Challenging undergraduate hospitality students: the use of debates as interactive teaching and assessment tools
Edelheim, JR 2010, ‘Challenging undergraduate hospitality students: the use of debates as interactive teaching and assessment tools’, in S Crispin,et al. (eds), CAUTHE 2010: Tourism and Hospitality: challenge the limits: official conference proceedings, Faculty of Business, University of Tasmania, Hobart, Tas. ISBN 9781862955608
Research shows that undergraduate students learn what they expect to be assessed on. It is therefore important for educators to strategically use formative assessments in their teaching. A challenge for educators is naturally to engage their students in the subject matter, that is, for students to participate actively in classes and tutorials, and to be motivated to research and think critically about the topic in a manner that is broader than the unit’s basic textbook and suggested readings.
This article analyses a hospitality unit taught to second year undergraduate students. The ongoing assessment item used is a set of structured debates in which all students have to participate throughout the semester. The debates are conducted every second week, either live in tutorials, or alternatively online through the unit’s learning portal.

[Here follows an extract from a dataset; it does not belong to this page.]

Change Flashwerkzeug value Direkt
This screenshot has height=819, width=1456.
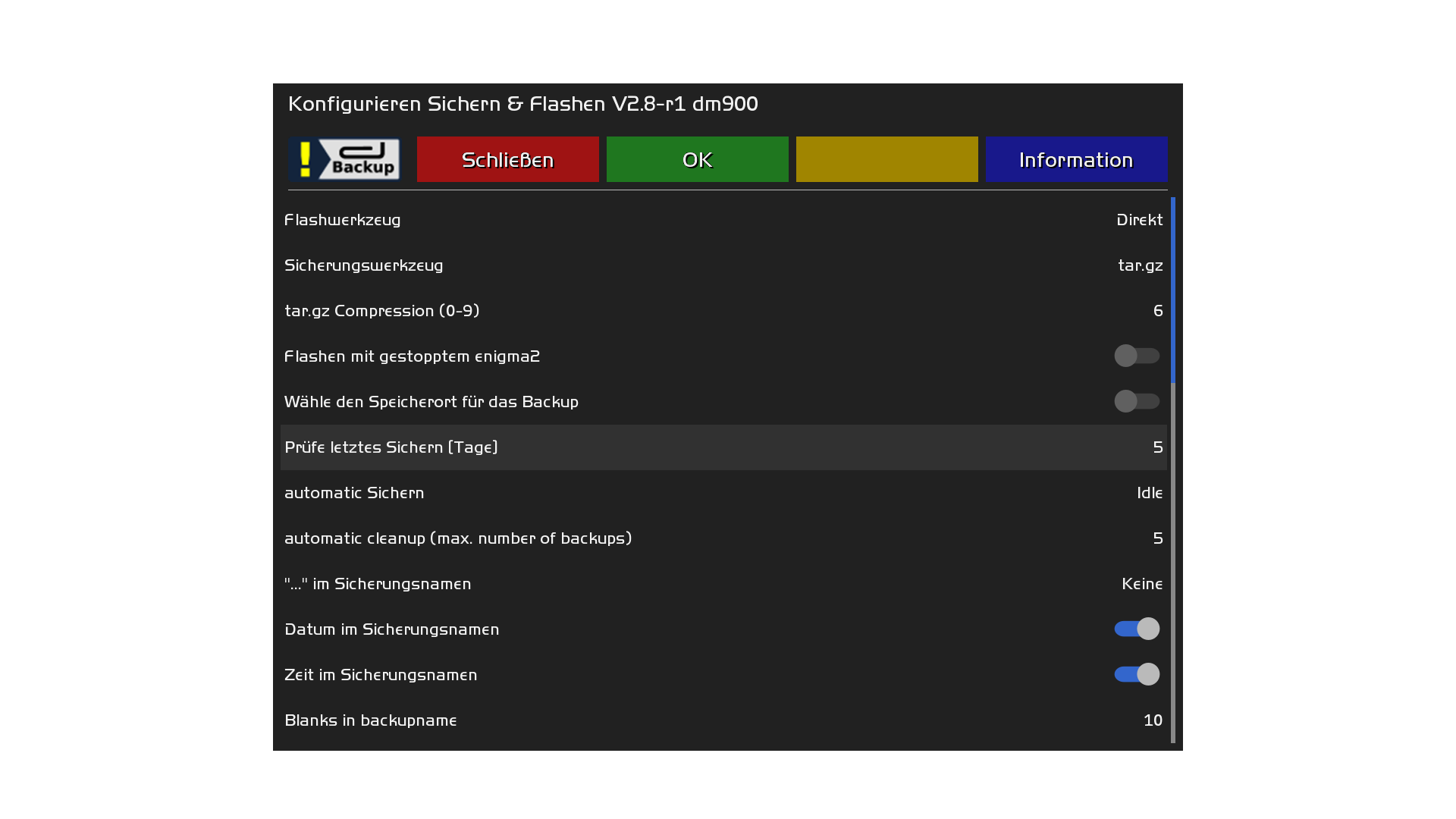click(x=1139, y=220)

Feedback from the unit has consistently been very positive. Students have expressed satisfaction about the reason to connect their practical understanding of matters with theoretical findings. They also appreciate the opportunity to develop both their oral and written communication skills. The significance of this article is that it introduces an established assessment and teaching method from other disciplines to hospitality education and shows, in practical terms how similar assessments can be set up in other subjects. Another feature of this paper is that it incorporates multi-mode learning, and has ideas for how debates can take place not only in a physical classroom, but also in on-line delivery.